Second, Ali contends that the district court clearly erred in its findings concerning domestic abuse, which is the subject of the fourth best-interests factor. See Minn. Stat. § 518.17, subd. 1(a)(4). The district court found that domestic abuse occurred in July 2019. Specifically, the district court found that "Father physically harmed Mother, and she had to escape the parties' apartment." The district court's finding is supported by the evidence. Mohamed testified that Ali physically attacked her by throwing her against a wall and headbutting her while she held their infant child. The district court expressly found Mohamed's testimony about the incident to be credible. A neighbor provided corroborating testimony. The district court did not clearly err by finding that domestic abuse occurred between the parties.

Third, Ali contends that the district court improperly relied on the evidence and finding of domestic abuse when deciding to award Mohamed sole legal custody. Ordinarily, a district court applies "a rebuttable presumption that . . . joint legal custody is in the best interests of the child." Minn. Stat. § 518.17, subd. 1(b)(9). But if domestic abuse has occurred between the parties, the district court "shall use a rebuttable presumption that joint legal custody or joint physical custody is not in the best interests of the child." Id. In determining whether the presumption has been rebutted, the district court "shall consider the nature and context of the domestic abuse and the implications of the domestic abuse for parenting and for the child's safety, well-being, and developmental needs." Id.; see also Thornton v. Bosquez, 933 N.W.2d 781, 793 (Minn. 2019).

Ali asserts that the district court erred by applying the presumption against joint custody because there was only a single incident of domestic abuse with only minor physical injury. But the district court made an award of sole legal custody to Mohamed primarily for other reasons: because the parties could not jointly make decisions and because Ali was the primary cause of the friction between them. Domestic abuse was a secondary reason. The district court did not abuse its discretion by the manner in which it considered domestic abuse when awarding sole legal custody to Mohamed.

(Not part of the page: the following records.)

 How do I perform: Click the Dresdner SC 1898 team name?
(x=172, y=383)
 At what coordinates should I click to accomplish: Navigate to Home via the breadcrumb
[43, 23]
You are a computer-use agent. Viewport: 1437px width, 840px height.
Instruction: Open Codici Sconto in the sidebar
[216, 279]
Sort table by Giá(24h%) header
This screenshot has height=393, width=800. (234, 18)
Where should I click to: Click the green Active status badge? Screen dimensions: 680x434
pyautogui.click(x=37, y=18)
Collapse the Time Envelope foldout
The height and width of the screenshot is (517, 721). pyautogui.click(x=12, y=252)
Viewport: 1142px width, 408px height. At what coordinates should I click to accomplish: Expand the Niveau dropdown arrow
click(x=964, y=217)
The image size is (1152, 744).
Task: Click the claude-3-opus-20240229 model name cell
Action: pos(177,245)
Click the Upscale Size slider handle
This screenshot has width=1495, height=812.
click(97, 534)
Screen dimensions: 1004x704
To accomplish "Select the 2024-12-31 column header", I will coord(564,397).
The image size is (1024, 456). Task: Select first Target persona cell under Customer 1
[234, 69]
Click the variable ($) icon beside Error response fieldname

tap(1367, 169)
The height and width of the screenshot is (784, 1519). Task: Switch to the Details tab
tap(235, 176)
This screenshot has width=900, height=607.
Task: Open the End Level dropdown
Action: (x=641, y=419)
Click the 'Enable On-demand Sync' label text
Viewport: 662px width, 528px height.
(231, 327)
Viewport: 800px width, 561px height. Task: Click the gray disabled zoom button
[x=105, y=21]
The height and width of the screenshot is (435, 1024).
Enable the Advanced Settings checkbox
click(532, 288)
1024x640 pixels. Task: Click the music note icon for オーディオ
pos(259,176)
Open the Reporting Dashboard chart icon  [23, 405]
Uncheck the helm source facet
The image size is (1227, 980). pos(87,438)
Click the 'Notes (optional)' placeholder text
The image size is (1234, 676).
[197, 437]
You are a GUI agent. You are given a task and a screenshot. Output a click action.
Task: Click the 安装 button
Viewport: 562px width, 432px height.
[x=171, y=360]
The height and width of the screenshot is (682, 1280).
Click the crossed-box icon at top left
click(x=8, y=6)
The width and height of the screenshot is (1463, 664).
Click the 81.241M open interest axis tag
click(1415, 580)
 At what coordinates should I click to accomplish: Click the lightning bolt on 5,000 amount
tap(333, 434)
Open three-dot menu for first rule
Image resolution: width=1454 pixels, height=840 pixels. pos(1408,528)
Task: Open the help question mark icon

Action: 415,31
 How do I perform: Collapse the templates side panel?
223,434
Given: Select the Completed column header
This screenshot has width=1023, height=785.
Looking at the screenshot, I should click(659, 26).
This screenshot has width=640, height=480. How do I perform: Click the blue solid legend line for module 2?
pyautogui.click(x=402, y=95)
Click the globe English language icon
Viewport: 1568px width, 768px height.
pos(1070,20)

Fourth, Ali contends that the district court erred by not explaining why it made an award of legal custody that is inconsistent with the recommendation of the neutral custody evaluator. A district court is free to make a different custody decision than what is recommended by a neutral custody evaluator but, in that event, is required to "either (a) express its reasons for rejecting the custody recommendation, or (b) provide detailed findings that examine the same factors the custody study raised." Rogge v. Rogge, 509 N.W.2d 163, 166 (Minn.App. 1993), rev. denied (Minn. Jan. 28, 1994). In this case, the district court made detailed findings that analyzed the same best-interests factors that the neutral custody evaluator analyzed. The district court expressly referred to the custody evaluator's determination that Ali's parenting skills are "excellent." In its order denying the parties' cross-motions for amended findings, the district court stated that it "considered the custody evaluator's report in its order and gave it appropriate weight."

Thus, the district court did not err by awarding sole legal custody of the child to Mohamed.

III. Child Support

Ali also argues that the district court erred in its award of child support. Specifically, Ali argues that the district court erred by imputing to him potential income of $20,000 per month and using that amount to calculate his child-support obligation.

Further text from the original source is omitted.